During one of my classes, we discussed a problem that was based on the types of Muscular Dystrophy, which affects the muscles of the body and is due to certain muscle protein not produced. We learnt through our research that it was an inherited genetic disorder and once someone was born with Muscular Dystrophy there aren’t currently any real treatment options. And then I read this article, and I saw that there are advances being made to manipulate the genetic code, so that mothers wouldn’t be able to pass on diseases involving their mitochondria to their children. And it really made me feel hopeful, that they could keep on making advances, and eventually we would find a way to deal with most inherited disorders, not just ones involving mitochondria. But then I felt disappointed to read about the British MPs opposing the technique.
But the article forced me to consider both sides of the argument. And very importantly, it made me realise that with so many rapid advances being made in the dynamic world of medicine, I’ll have to make decisions and consider these moral implications at some point in the future
A neighbour of mine, who is the same age as one of my aunts, suffers from Muscular Dystrophy and it is rather poignant to compare her vibrancy with the wheelchair bound individual I glimpsed through our fence since childhood. I know he will gradually, inexorably deteriorate until he is no more. I also had some experience with another genetic disorder- sickle cell anaemia.
When I was in 2nd form, my Math Teacher’s three-year-old daughter died of complications due to sickle cell anaemia. There’s no cure for sickle cell anaemia, it’s a genetic disorder and the faulty gene is passed on. I saw how devastated my teacher was, and who could blame her – she’d just lost her little girl after months of desperately trying to find ways for her to have the best shot at a normal life. But if a baby is born with sickle cell anaemia, there’s not much that can be done in the way of treatment. But what if they were able to do something in vitro? What if the disease could have been prevented? We’re a way off from coming up with a way to manipulate the genetic code to prevent sickle cell anaemia.

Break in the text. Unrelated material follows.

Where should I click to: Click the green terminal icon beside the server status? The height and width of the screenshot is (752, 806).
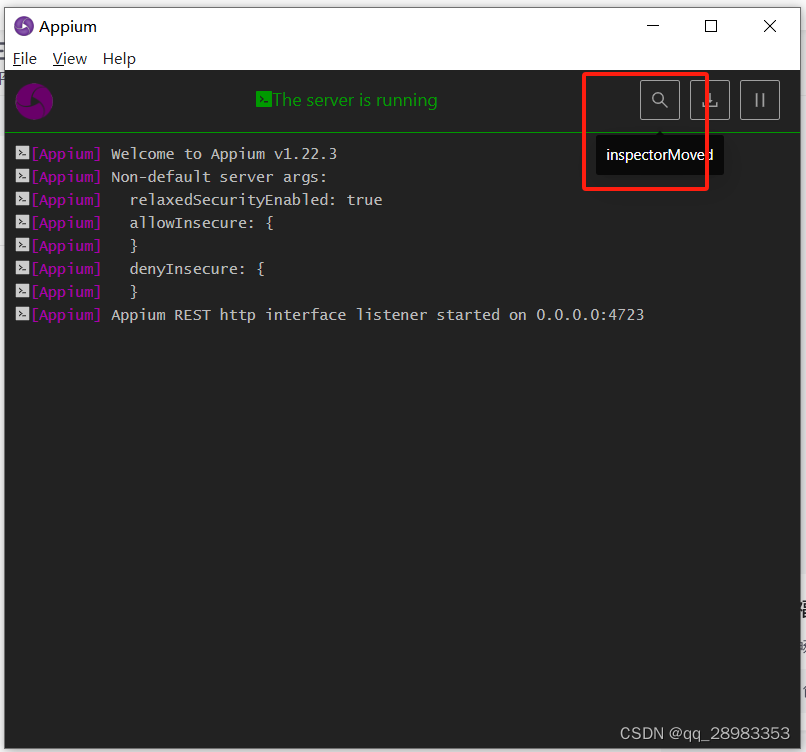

But we’re just making things even more difficult if politicians intervene by playing to public sentiments without considering the underlying science. Essentially advances in science in and of themselves are not “bad” or “good” – it’s to what use they’re put. In the case of MD, the science does not alter any aspect of the patient’s humanity – that which make them human – but simply allowed to live a fuller human life. The solution is to impose controls over the use of the scientific advance to ensure it is not abused.

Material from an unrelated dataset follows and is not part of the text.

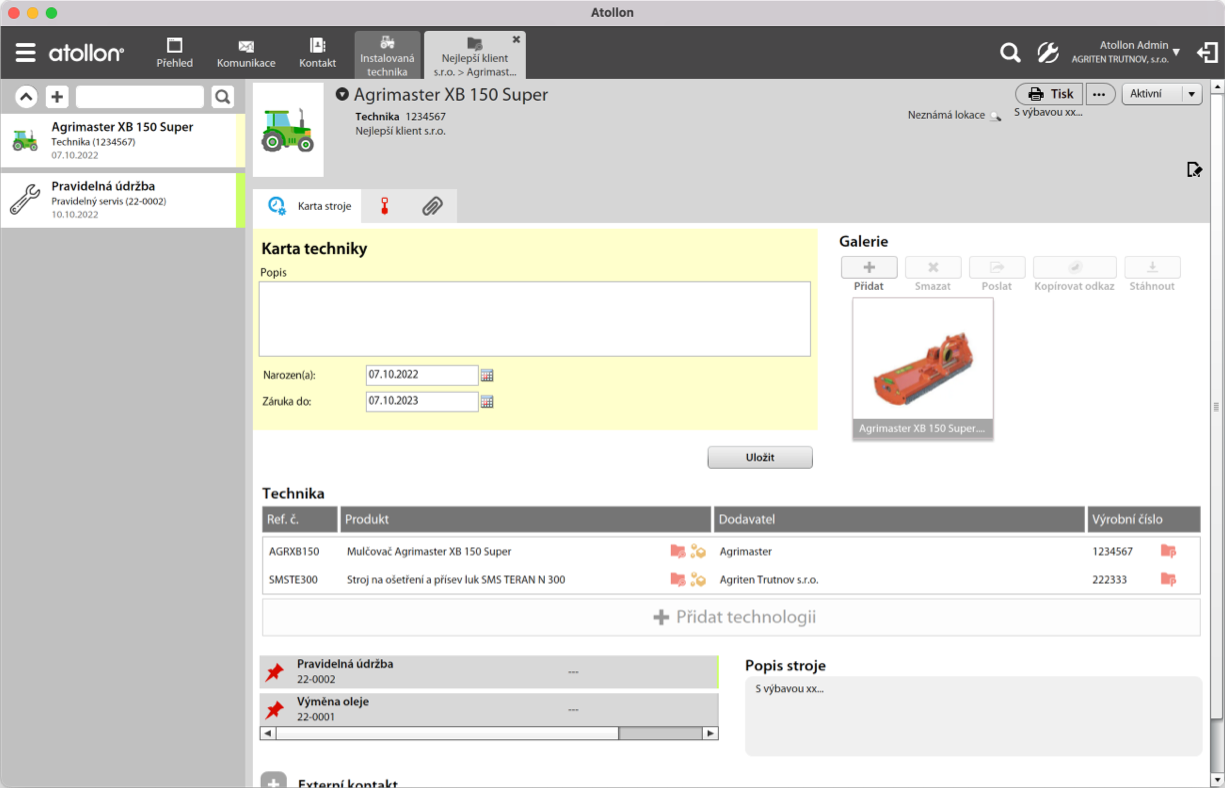Open calendar picker for Záruka do date
Screen dimensions: 1225x788
[488, 401]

I would like to hope that as a doctor I would make the choices that would give my patient the best possible quality of life. I’d like to be the type of doctor that takes the time to educate my patients about the dangers of smoking and alcohol abuse, so that I can prevent lung cancer and liver cirrhosis instead of having to treat them. And if there’s a chance to prevent a child from being born with an untreatable disease, I’d like to take it.